Charles Clancy, Ph.D.

Senior Vice President, General Manager, MITRE Labs, Chief Futurist

Charles Clancy is senior vice president, general manager of MITRE labs, and chief futurist. He is responsible for sparking innovative disruption, accelerating risk-taking and discovery, and delivering real-time technology capabilities and execution through the company’s laboratories, solution platforms, and MITRE Fellows program. He leads technical innovation to anticipate and meet the future demands of government sponsors and industry and academic partners.

Clancy is an internationally recognized expert on topics at the intersection of wireless, cybersecurity, and artificial intelligence.  He currently serves as a member of the AFCEA intelligence committee, INSA advisory committee, and CNAS task force on Artificial Intelligence and National Security.

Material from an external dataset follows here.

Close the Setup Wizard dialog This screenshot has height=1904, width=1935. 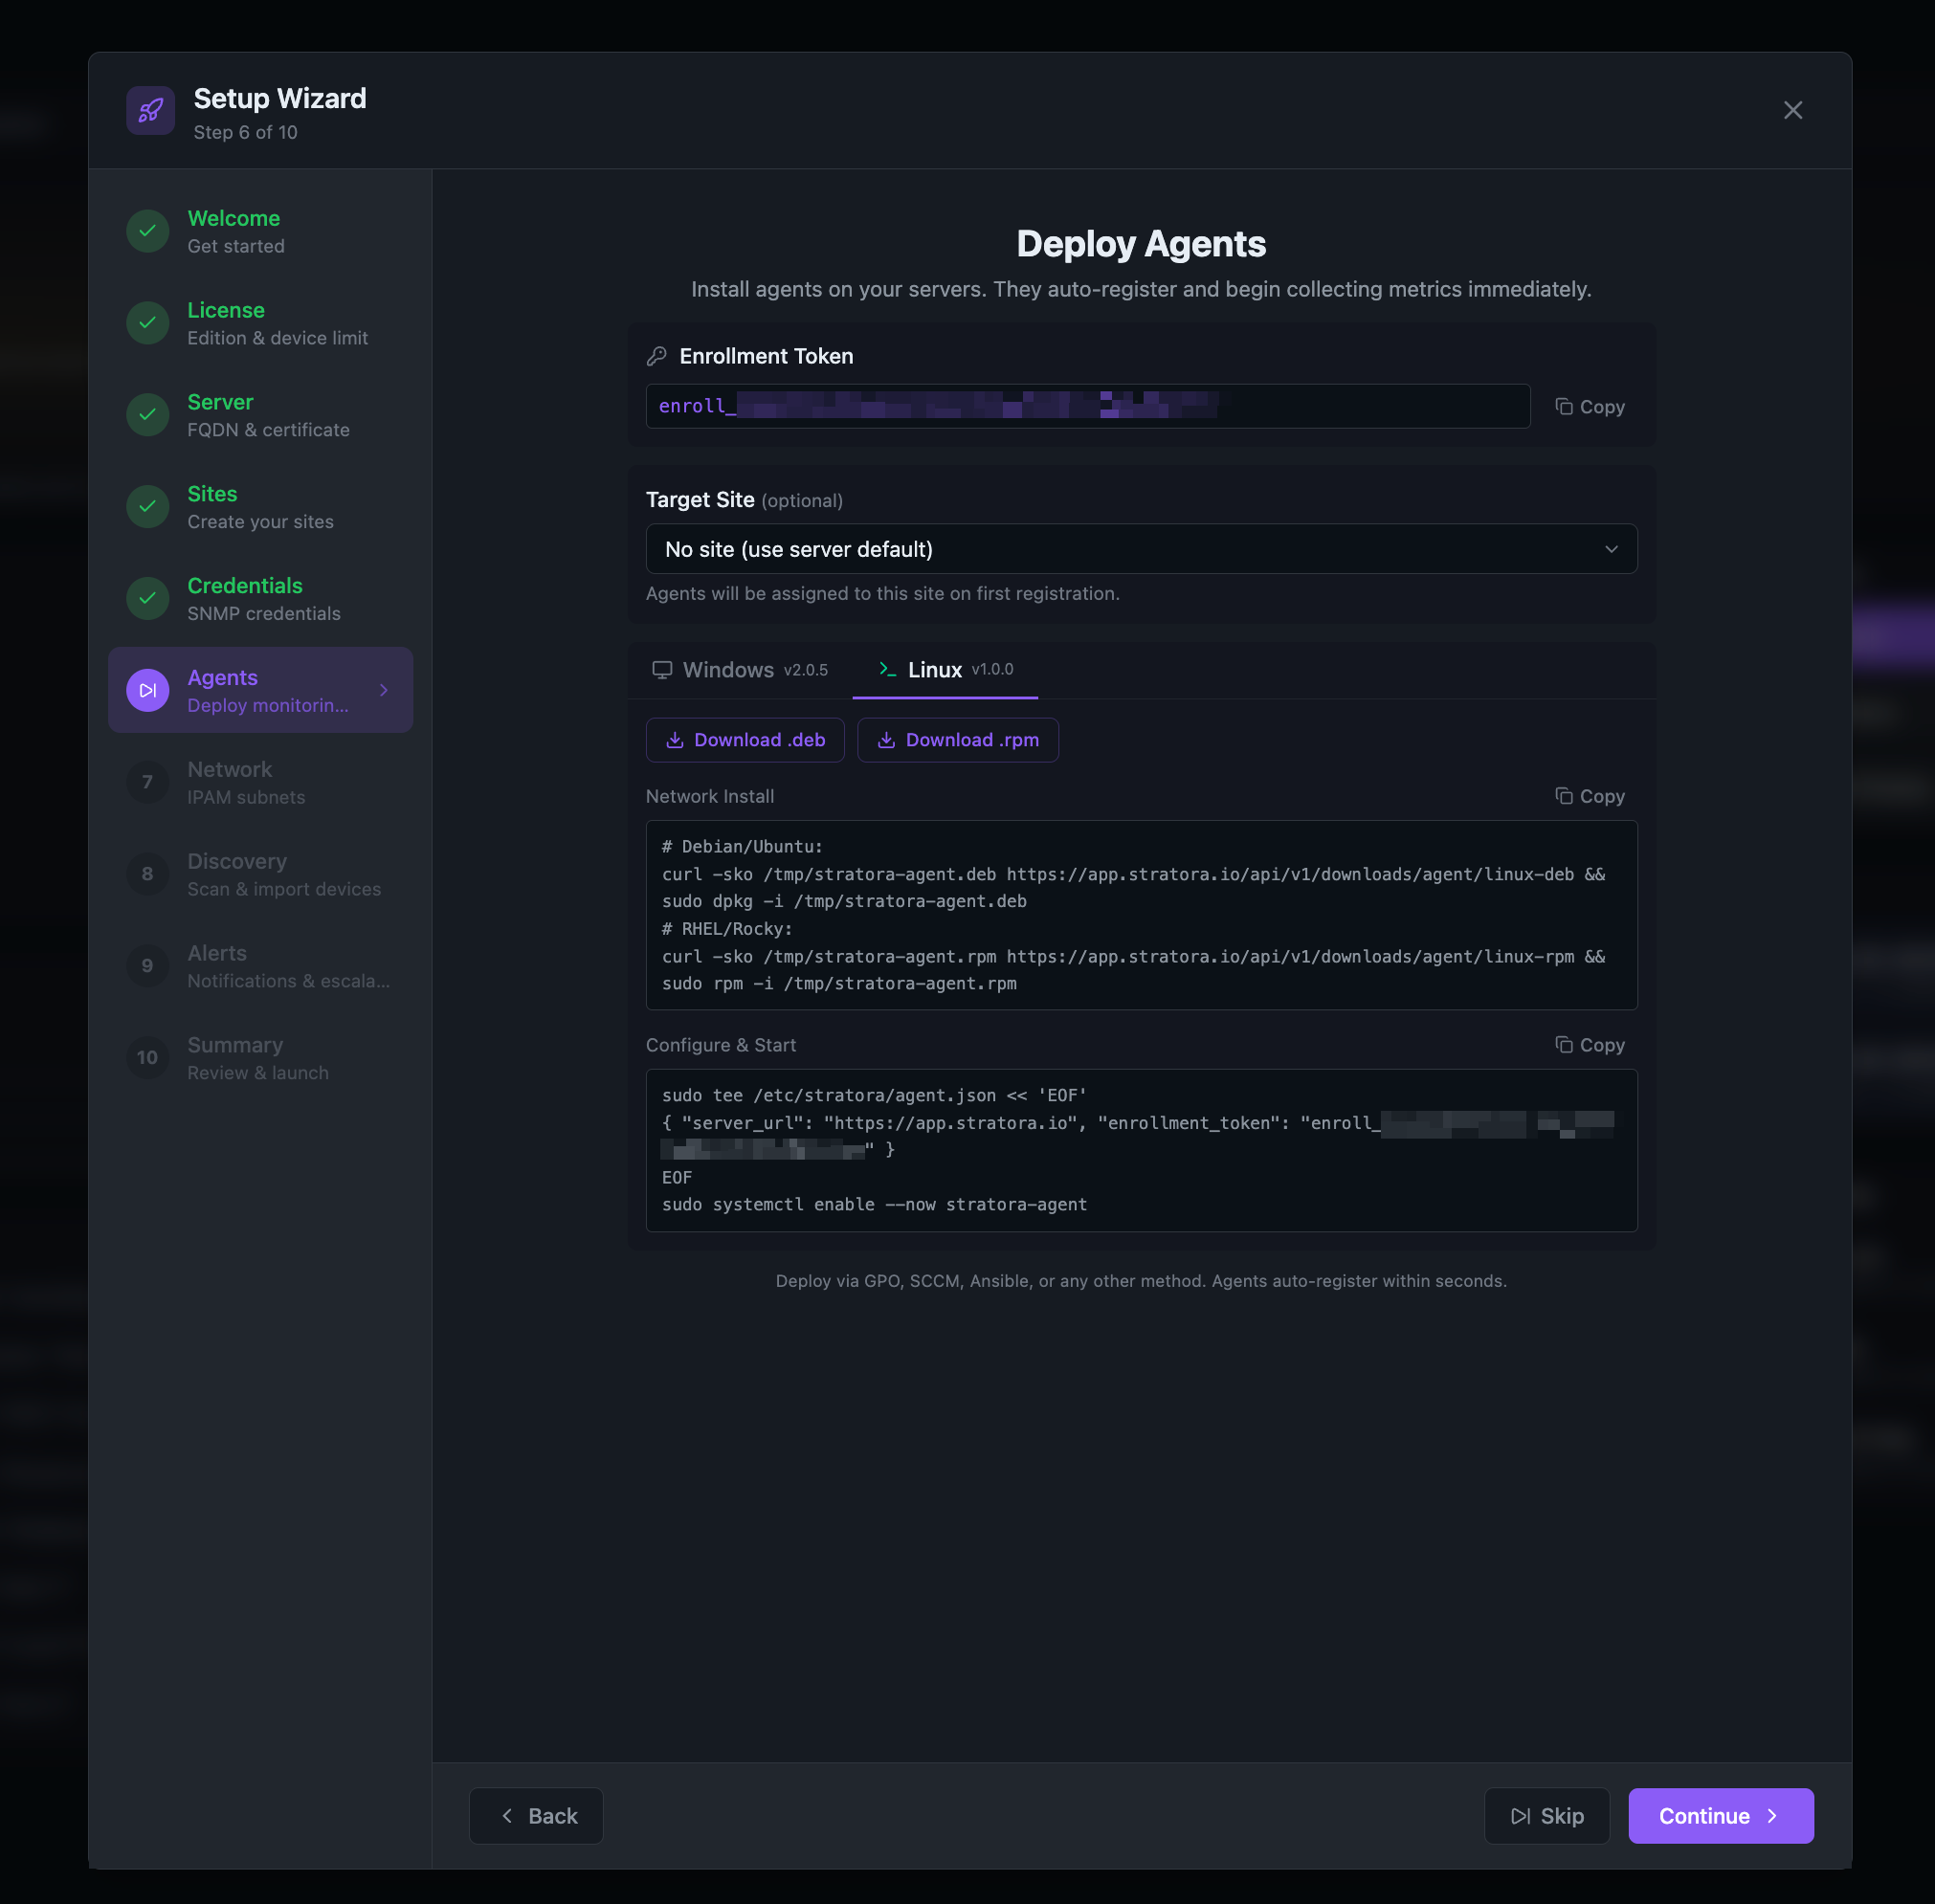pyautogui.click(x=1793, y=110)
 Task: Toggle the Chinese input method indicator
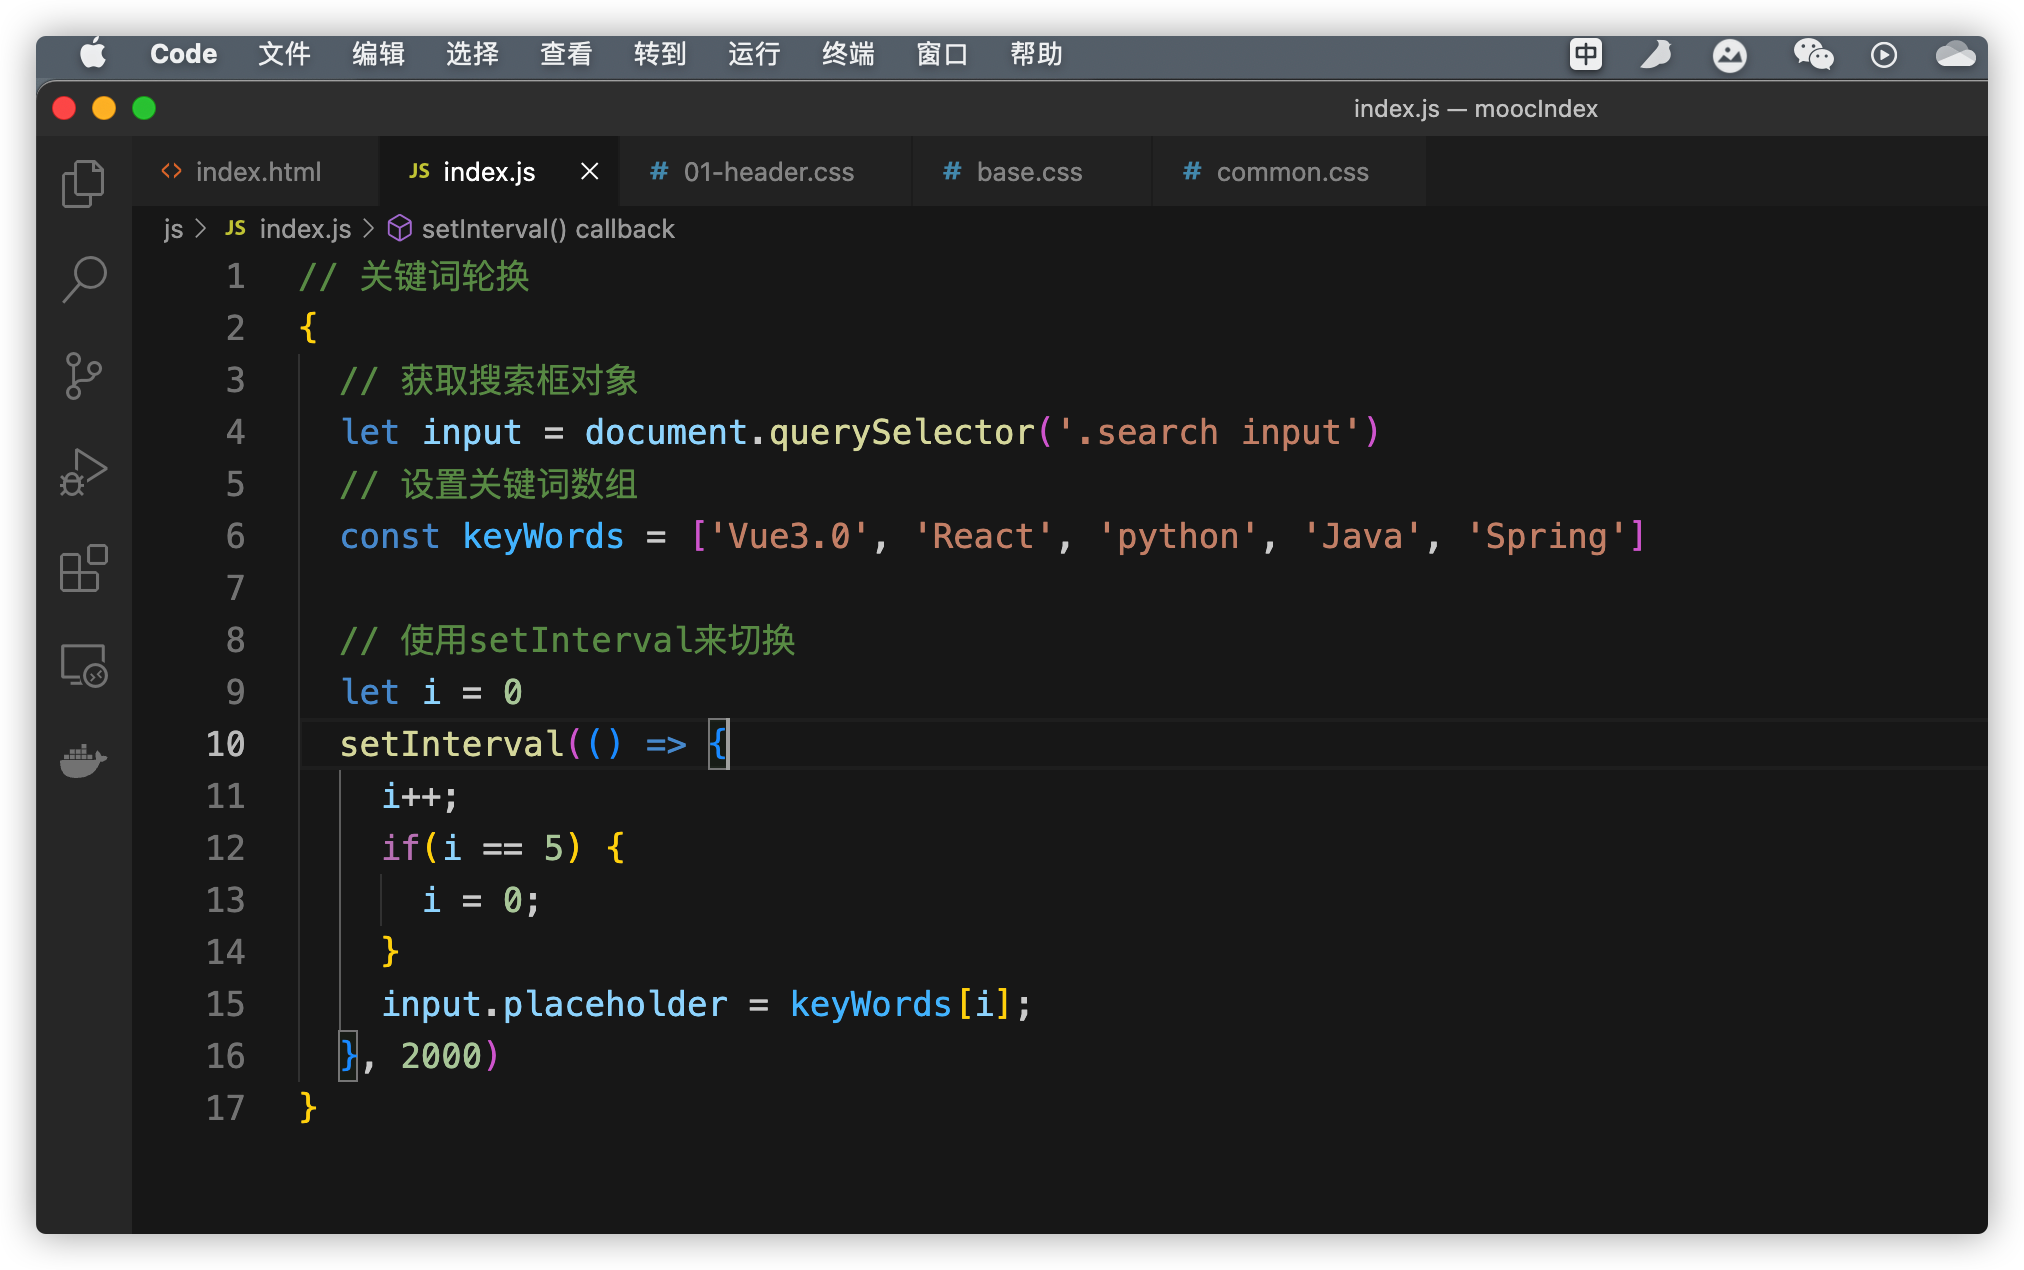(x=1585, y=54)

Before joining MITRE in 2019 as vice president for intelligence programs, Clancy served as the Bradley Professor of Cybersecurity at Virginia Tech, and executive director at the Hume Center for National Security and Technology. There, he led Virginia Tech’s research and experiential learning programs in defense and intelligence.

Clancy started his career at the National Security Agency, filling a variety of research, engineering, and operations roles, with a focus on wireless communications. He has co-authored more than 250 patents and academic publications, as well as six books. An avid entrepreneur, he co-founded several venture-backed security startup companies that apply commercial innovation to national security challenges. Clancy has previously been heavily involved in wireless security protocol standardization and held leadership positions within the internet Engineering Task Force, Wireless Innovation Forum, and the Institute for Electronics and Electrical Engineers.

He holds a bachelor’s degree in computer engineering from the Rose-Hulman Institute of Technology, a master’s in electrical engineering from the University of Illinois At Urbana-champaign, and a Ph.D. In computer science from the University of Maryland College Park.